Ascribing the same agency to the text itself that Weaver sees in Pillage Laud’s paratext, mclennan here suggests that the text means on its own, and that this process of meaning making is something the text can’t help but do. While this does seem to support a reading of the text as indicating our own passive consumption of language, it doesn’t account for the ways in which the text questions who gets to mean and how this meaning can be attributed to a speaking voice. There is no language without a speaking voice, even in the indeterminate, experimental text. And Mouré insists on reminding us of this. In the apparently traditionally composed poem “In Tenebris, or The Gate,” included towards the end of the book, she keeps us from relishing the utopian radical potentials of the unegoic text, reminding us once and for all that “[t]his is just a copped line from MacProse” (99).

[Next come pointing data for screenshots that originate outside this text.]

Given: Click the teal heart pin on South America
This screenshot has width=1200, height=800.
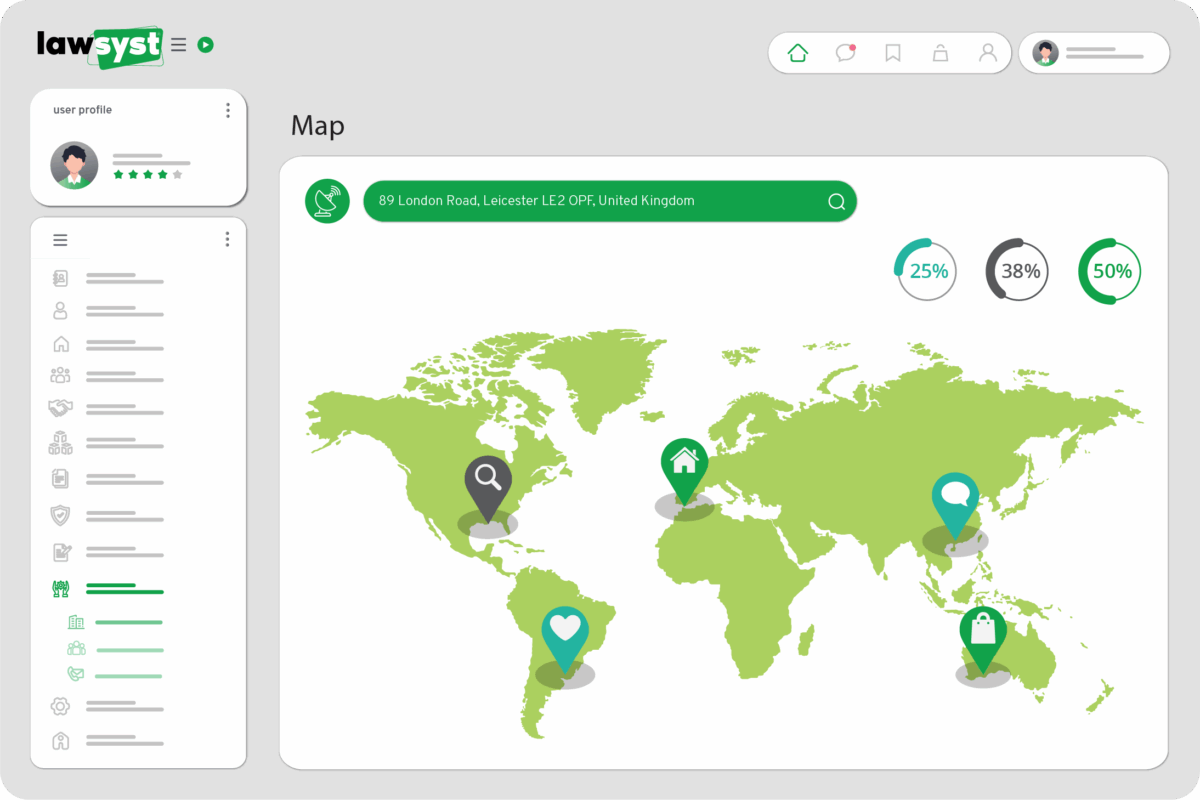Looking at the screenshot, I should (x=565, y=634).
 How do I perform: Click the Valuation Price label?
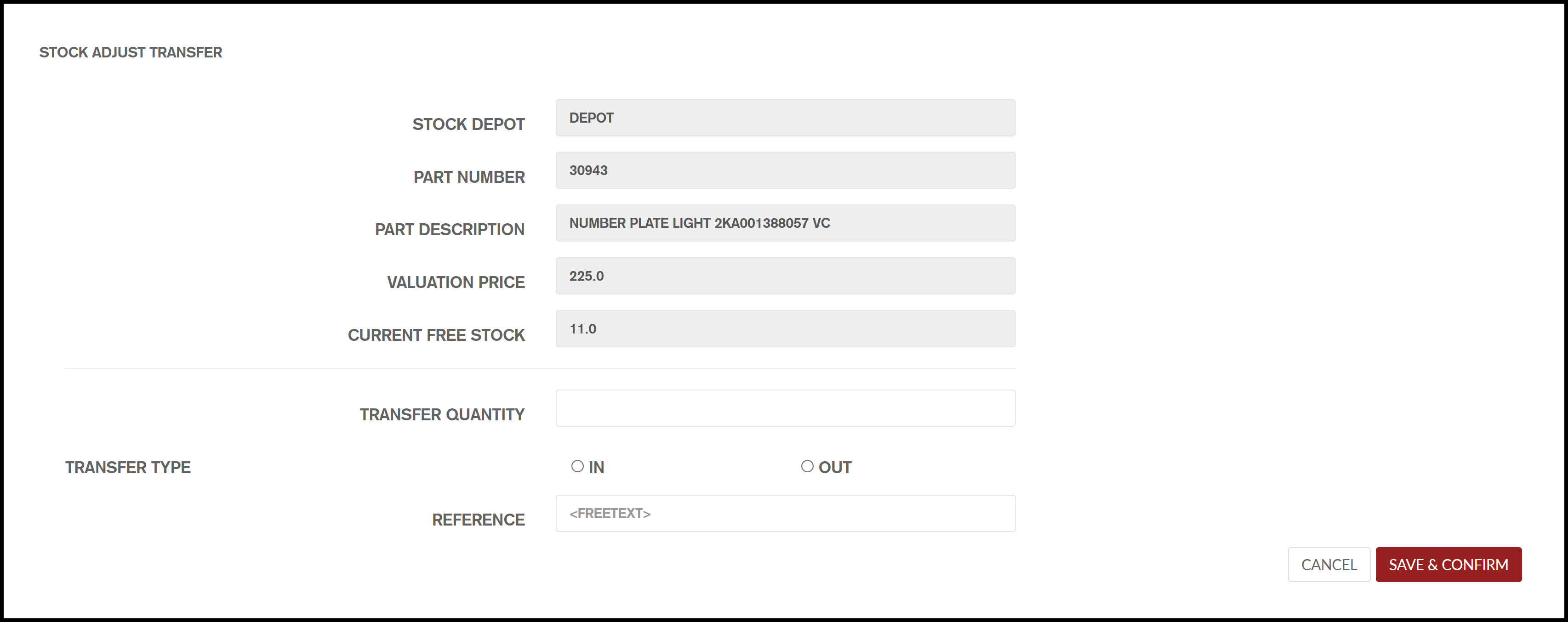[455, 282]
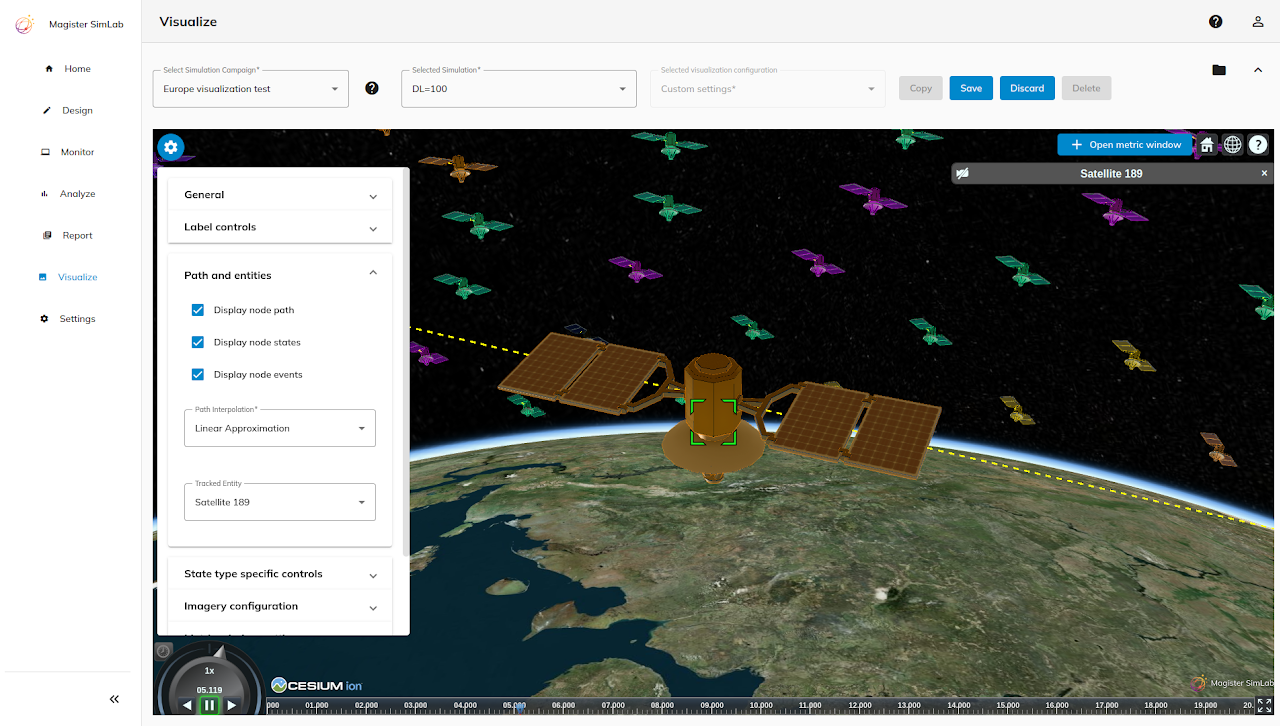Screen dimensions: 1280x726
Task: Disable Display node events checkbox
Action: coord(198,374)
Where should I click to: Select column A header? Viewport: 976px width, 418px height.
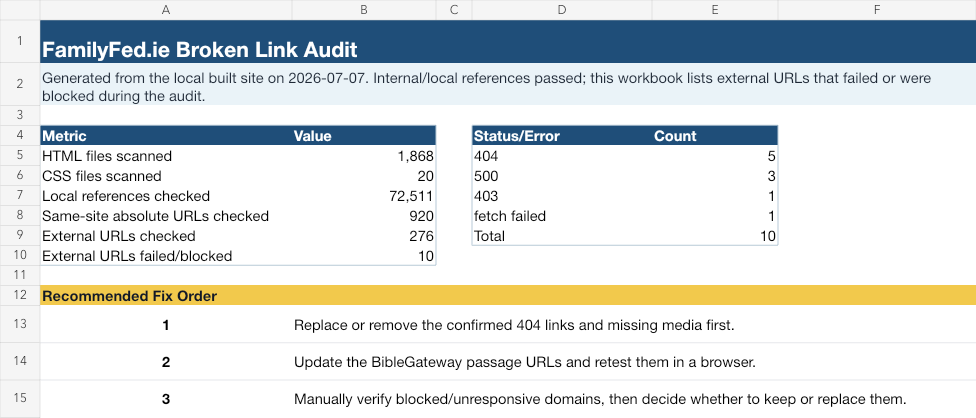pyautogui.click(x=166, y=9)
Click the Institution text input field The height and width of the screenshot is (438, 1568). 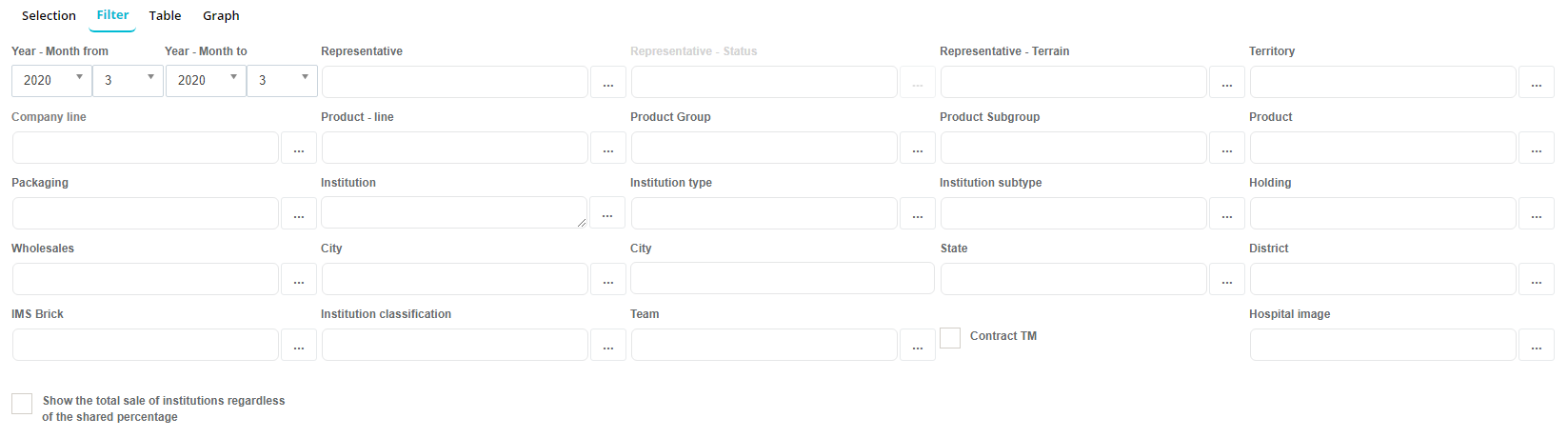coord(453,213)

Wow, lots of great stuff here! I really like this radical middle you’re suggesting in terms of authorial subjectivity. That seems extremely productive, and very useful for dealing with a text like Pillage Laud.

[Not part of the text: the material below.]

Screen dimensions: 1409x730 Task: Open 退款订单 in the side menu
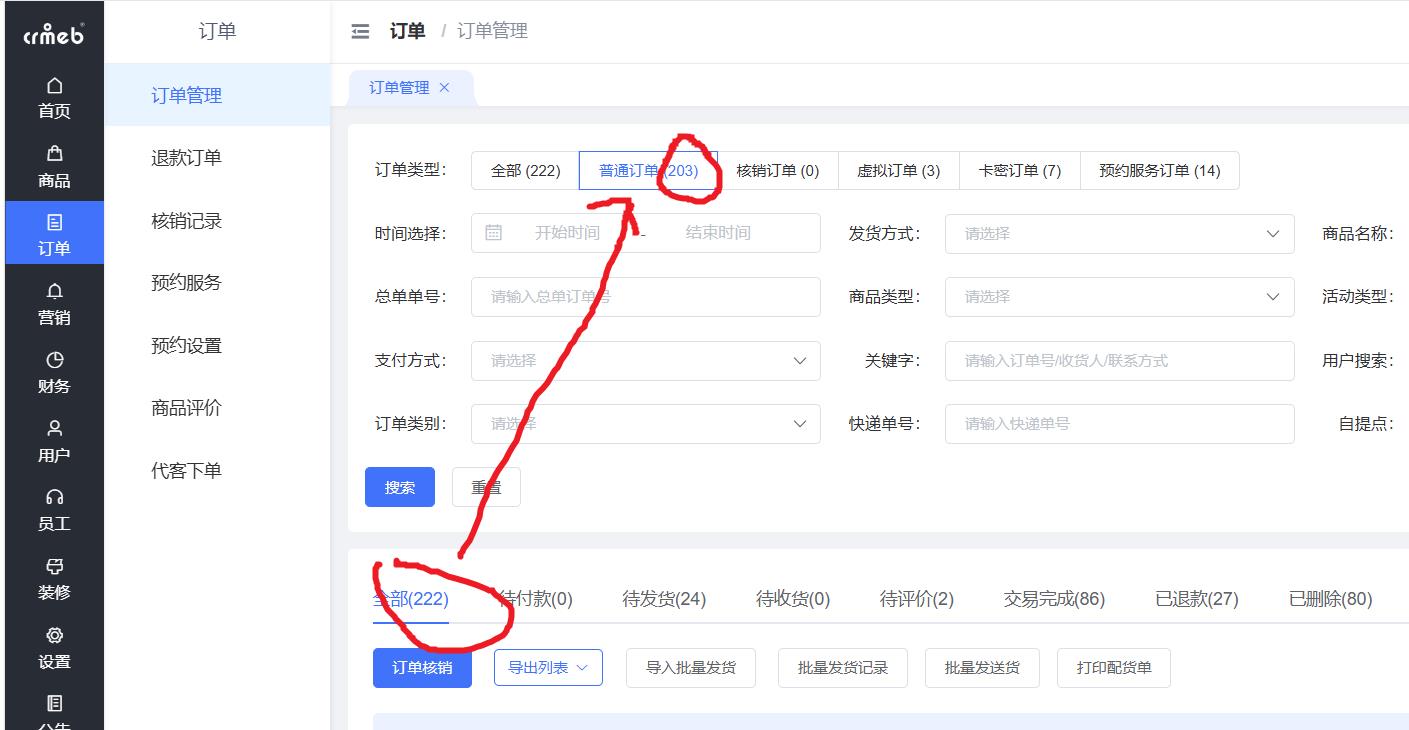click(x=186, y=158)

Just a few thoughts/requests:
Could you briefly expand on this point: “More in line, in many ways, with the Black Mountain conceptions of authorship than the Language ones…”? A few clarifying sentences should be enough, and could be very helpful to clarify your overall point in the plateau. Also, just below this, you state that “The speaker, or more truthfully the text itself, boasts: ‘my field had owned me’ (24).” At this point, could you offer a few sentences defining/clarifying the difference and relationship between speaker, text, and author(s) in terms of your overall argument in this plateau (perhaps by working through the quotations terms of “my/me” “field,” and “owned”)?
I like the section where you work through Mouré’s use of pseudonyms. I wonder if bringing in Fernando Pessoa’s term “heteronym” might expand this point. Mouré’s names seem somewhat stronger than a mere pseudonym, though not as strongly developed as Pessoa’s heteronyms. Might there be a middle ground between these two poles here, as well? (A pseudo-heteronym?) It might also be worth mentioning/thinking through that Pillage Laud is the first text, if my memory can be trusted, where Mouré plays with her authorial name.
Sounds like I need a few clarifying footnotes: one on Language/BM authorship, one extrapolating that quotations.
I’d been trying to avoid the Pessoa heteronym dealio because I wanted to leave space for a conference paper on Sheep’s Vigil I’d been working on. But since the MLA didn’t accept that panel (jerks) I can probably bring it in.
Jerks, indeed! Sorry to hear that.
Only bring in a discussion of the heteronym if it actually seems relevant. Sheep’s Vigil does slightly postdate Pillage Laud (unless she worked on them at the same time?), so it might only be a quirky coincidence.